Brooklyn, gayet sıradan bir dönem filmi aslında. İrlandalı
kızımız Ellis (Saoirse Ronan) fırsatlar ülkesi Amerika’ya göçüyor. Yeni bir başlangıç, yeni bir
hayat… New York’ta sıla hasretiyle ağlak başlayan macera genç bir adamla (Tony - Emory Cohen)
tanışmasıyla yeni bir soluk kazanıyor. Ellis, Tony sayesinde Amerika’daki yaşamına
daha kolay adapte oluyor. Tam oraya sevgi ve aşkla tutunmaya başlamışken de ailevi bir hadise yüzünden acı içinde İrlanda’ya geri dönmek zorunda kalıyor.
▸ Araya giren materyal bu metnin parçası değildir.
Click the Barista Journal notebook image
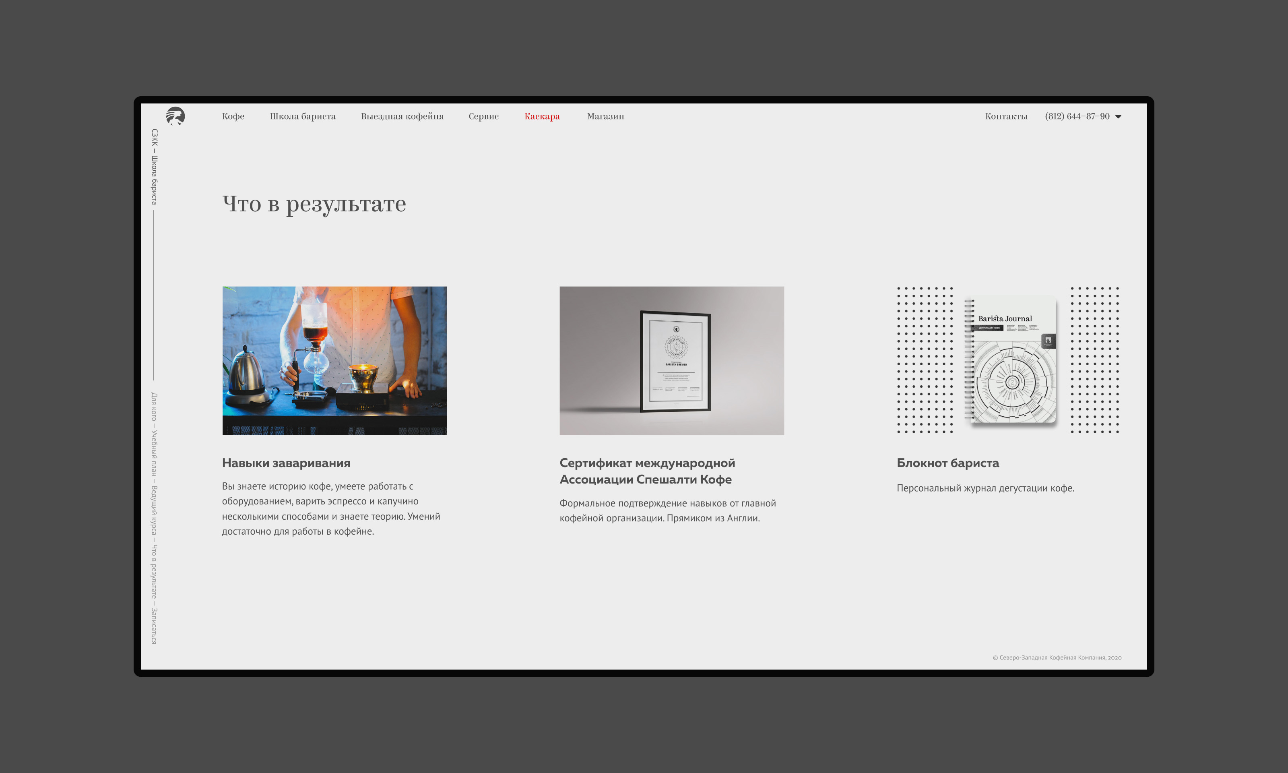The width and height of the screenshot is (1288, 773). click(x=1010, y=359)
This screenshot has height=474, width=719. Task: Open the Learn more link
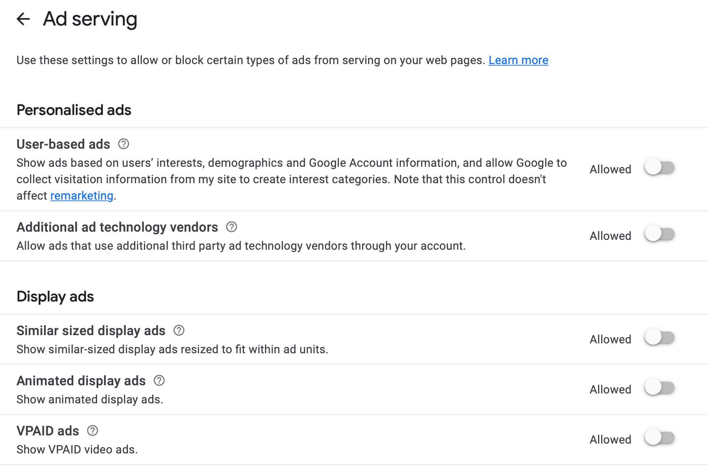[518, 60]
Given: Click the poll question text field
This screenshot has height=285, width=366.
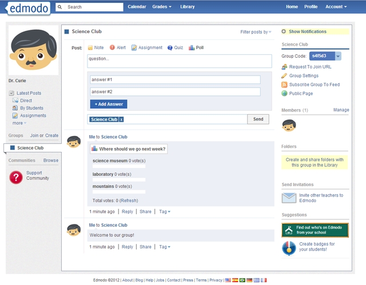Looking at the screenshot, I should coord(180,61).
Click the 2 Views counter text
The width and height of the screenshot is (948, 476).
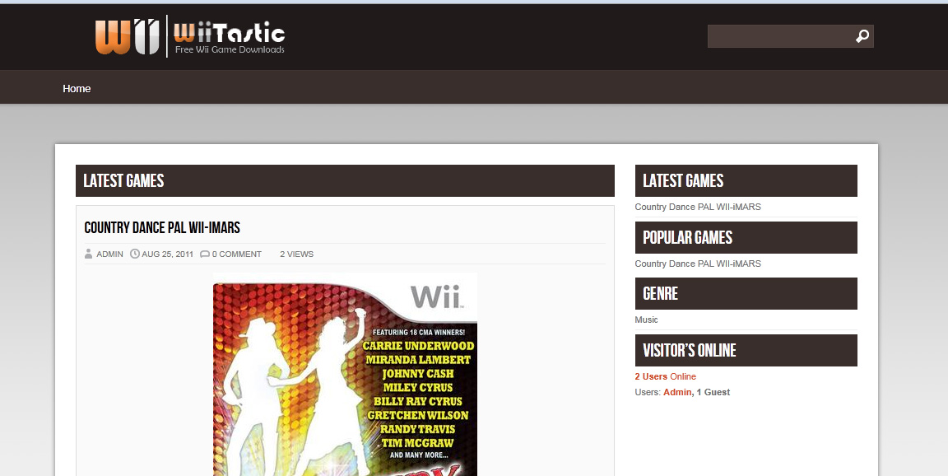click(296, 254)
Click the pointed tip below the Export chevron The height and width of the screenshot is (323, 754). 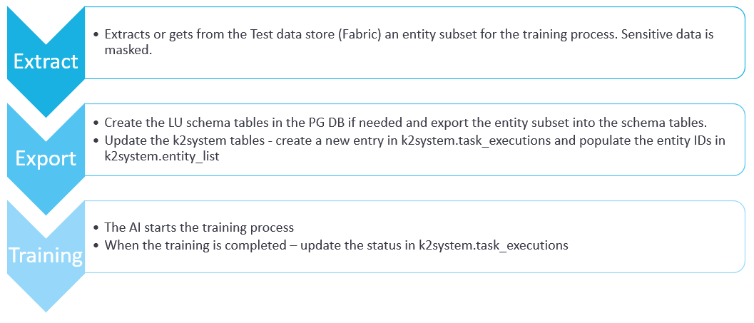[x=46, y=207]
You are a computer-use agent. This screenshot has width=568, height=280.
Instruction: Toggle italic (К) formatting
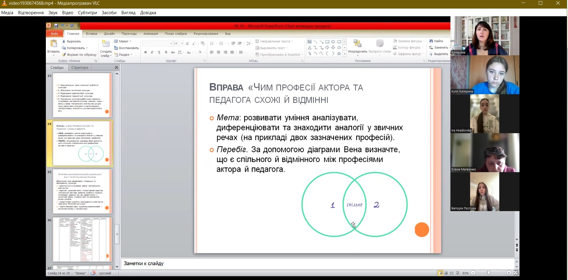coord(152,52)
Elbette
geçici olarak… Ama evine döndüğünde bir kafa karışıklığı yaşıyor Ellis.
Özlediği, içinde rahat ve mutlu olduğu bu taşra hayatı daha cazip geliyor onun
için. "Zaten bir işim olmadığı için gitmiştim Amerika’ya, kendimce artık bir
meslek de edindim acaba geri dönmesem mi sorunsalı?” Üstelik yeni tanıştığı Jim Farrell (Domhnall Gleeson)
de başını döndürüyor genç kızın, gönlünü çeliyor. Kendi adıma, Ellis'in içine düştüğü bu ikircikli durumun
daha başarılı işlenmesini isterdim ben, filmin en büyük problemi bu benim nezdimde. Ellis’in
Tony ve Jim cephelerinde verdiği savaşa, içinde yaşadığı git-gellere tanıklık
edemiyoruz. Öte yandan Tony ve Jim'i de pek fazla tanıyamıyoruz. Bunlar hikayeyi zayıflatıyor. Ayriyeten bir büyüme anlatısı da
denebilir Brooklyn için. Vasıfsız, genç, körpecik Ellis kızımız bir başına
gemiye biniyor; okyanus aşırı bir yolculuğun ardından kendini yepyeni bir
ortamda bulacak. Burada memleket hasretiyle yanarken, göçmenlik sancılarıyla tutuşacak.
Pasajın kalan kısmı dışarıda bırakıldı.